● **GIVEN RECORDS**:
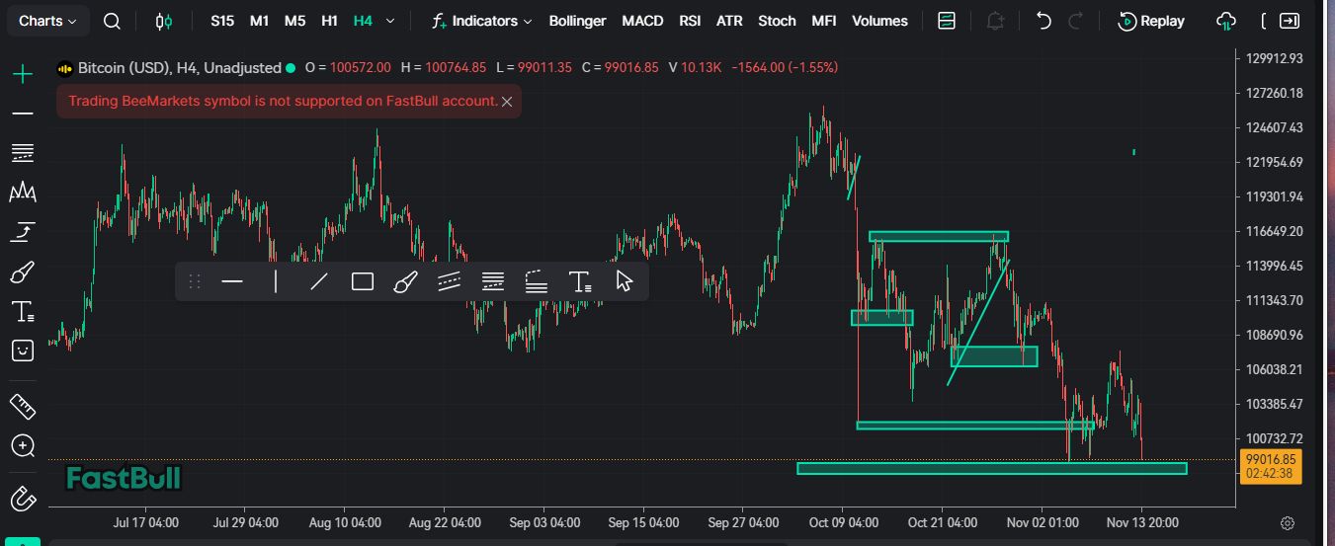Select the ruler measure tool
Image resolution: width=1335 pixels, height=546 pixels.
pos(22,406)
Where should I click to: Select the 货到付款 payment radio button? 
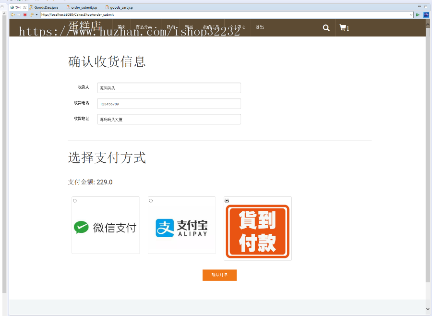point(227,201)
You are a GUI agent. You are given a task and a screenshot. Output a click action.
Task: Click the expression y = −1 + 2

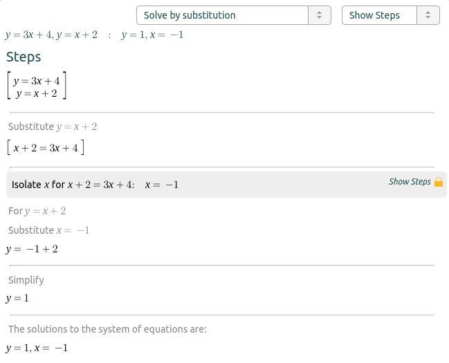coord(33,249)
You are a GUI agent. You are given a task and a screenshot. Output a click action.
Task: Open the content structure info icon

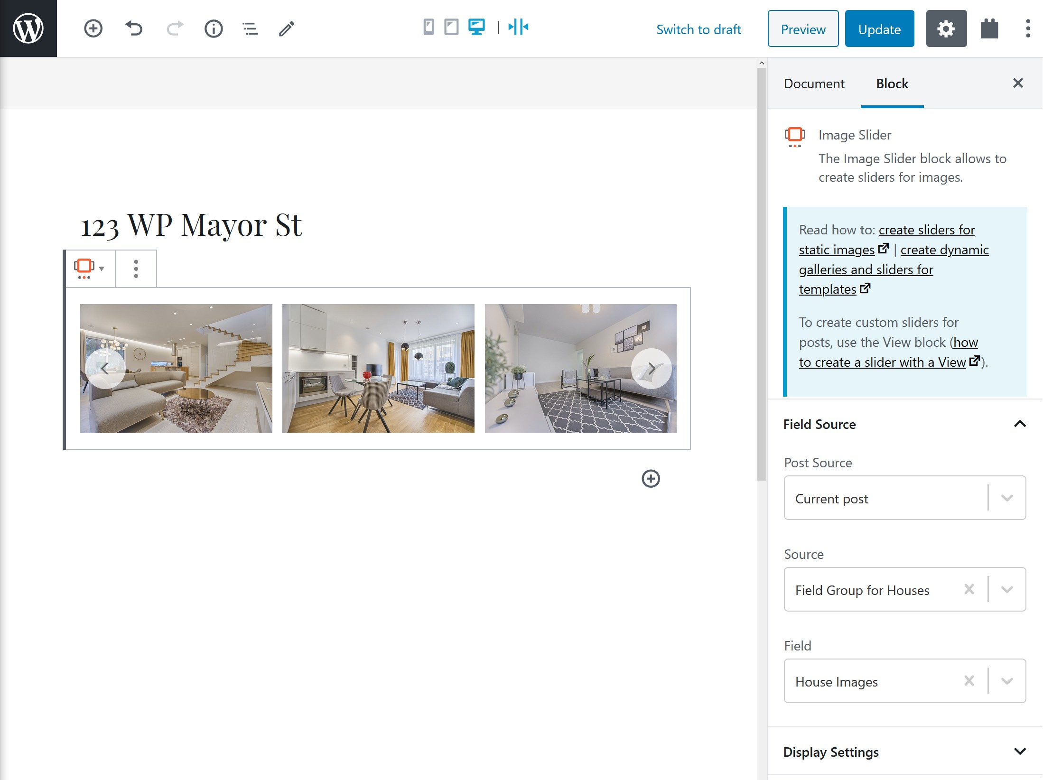click(x=214, y=28)
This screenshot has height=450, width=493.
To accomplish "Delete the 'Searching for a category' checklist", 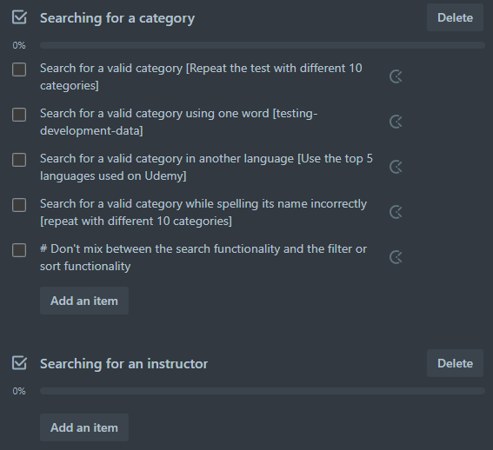I will tap(455, 17).
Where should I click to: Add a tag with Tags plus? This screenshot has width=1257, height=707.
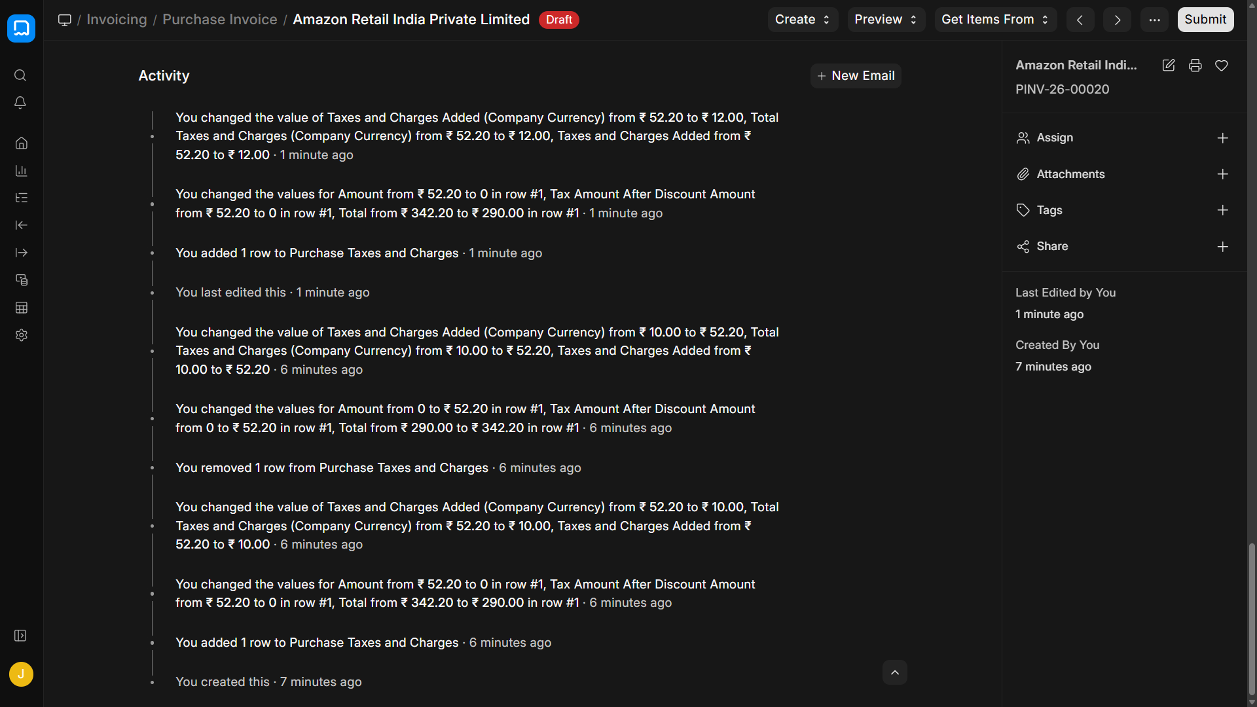tap(1222, 210)
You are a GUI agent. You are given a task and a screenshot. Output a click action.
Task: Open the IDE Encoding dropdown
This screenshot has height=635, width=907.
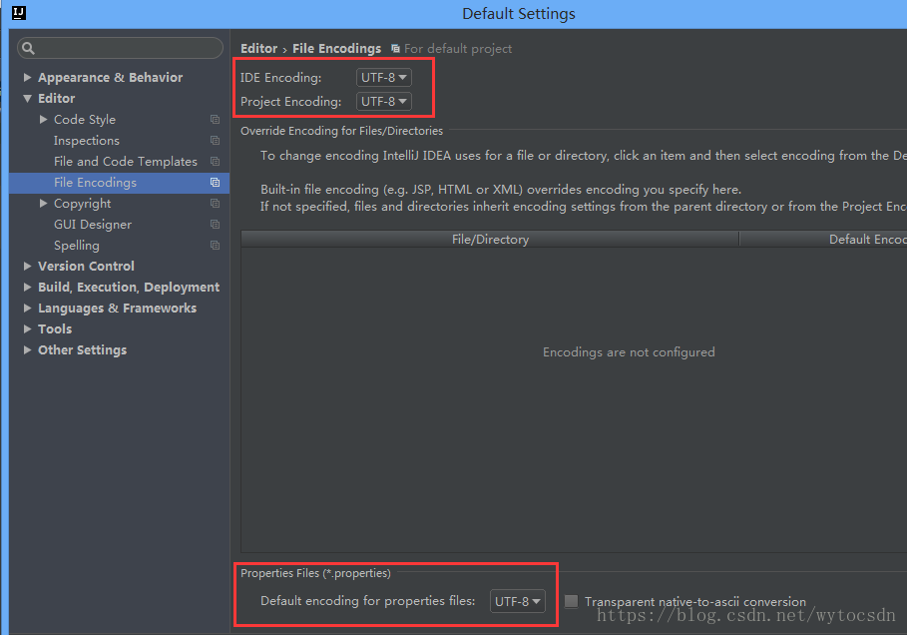[384, 77]
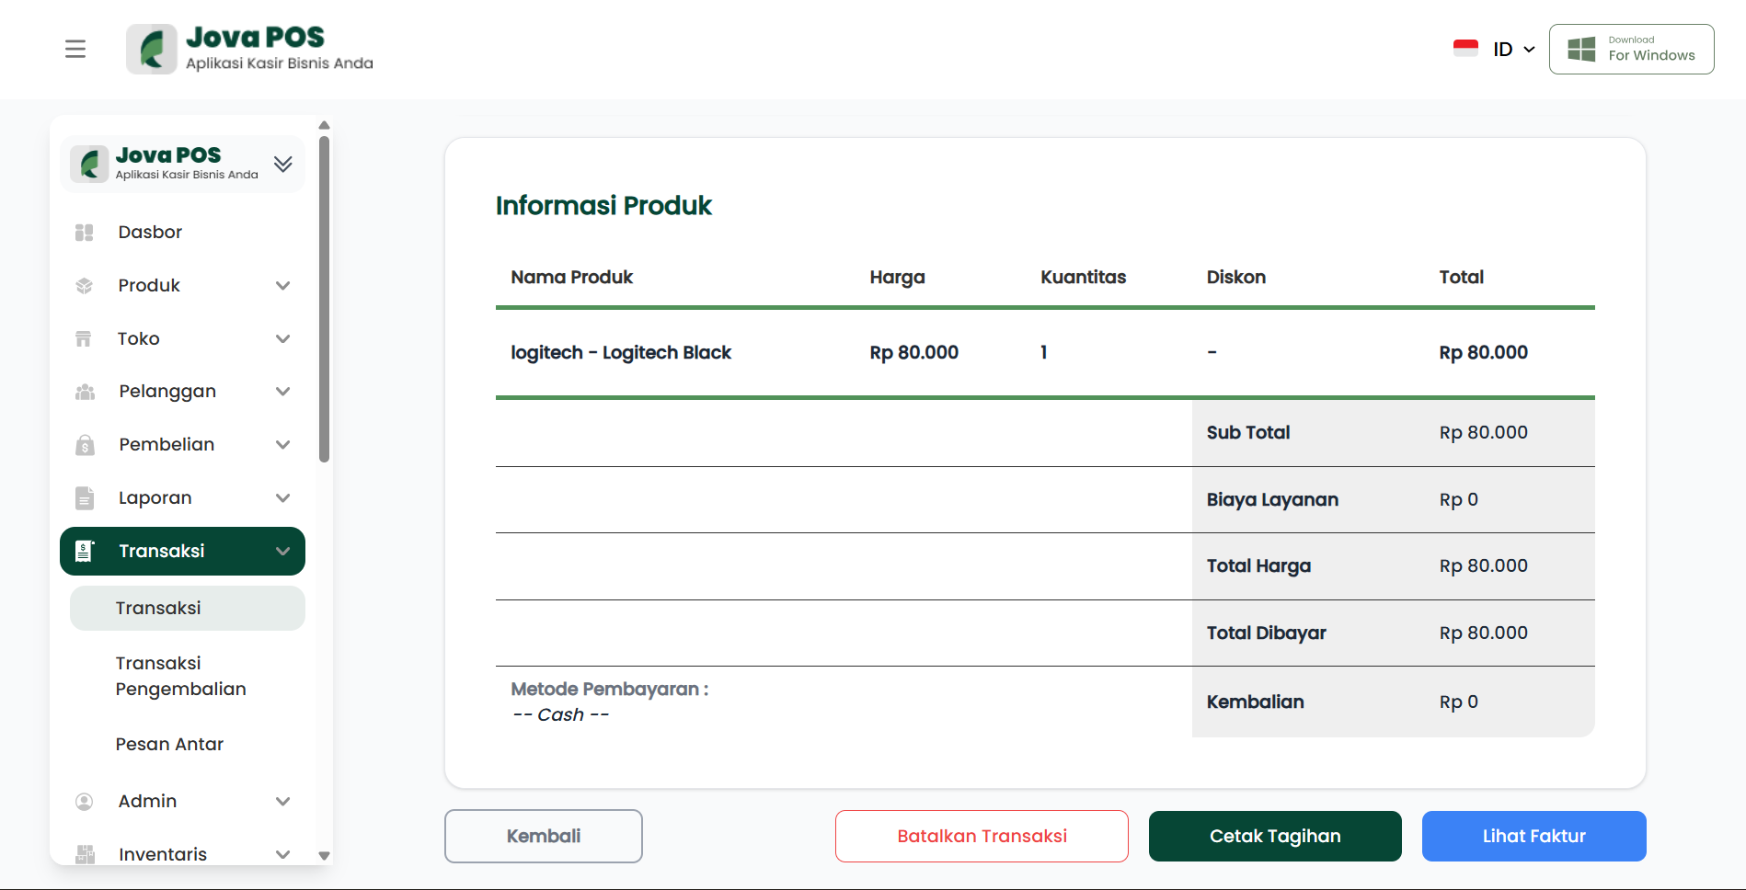
Task: Expand the Inventaris menu chevron
Action: tap(282, 854)
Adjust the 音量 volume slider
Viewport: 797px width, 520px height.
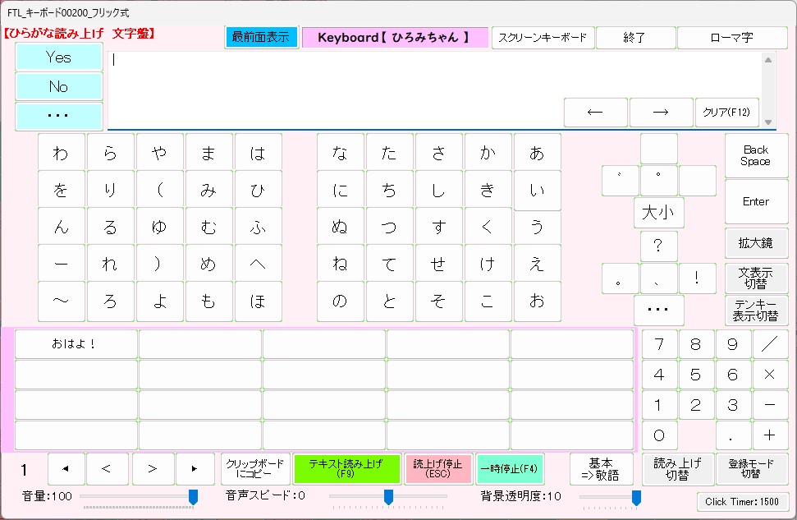click(193, 496)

● **ABOUT THIS EXERCISE**:
From the records above, give again only the part that opens with the line containing "Where should I click to: Select" and closes with the line containing "This screenshot has height=450, width=493.". Keep both ends but drop the pictures.

● **SOLUTION**:
Where should I click to: Select the 货到付款 payment radio button? 
point(227,201)
You are a GUI agent. You are given a task and a screenshot. Output a click action.
Task: Click the expression y = −1 + 2

coord(33,249)
You are a GUI agent. You are given a task and a screenshot. Output a click action.
Task: Open the content structure info icon

click(x=214, y=28)
This screenshot has height=450, width=493.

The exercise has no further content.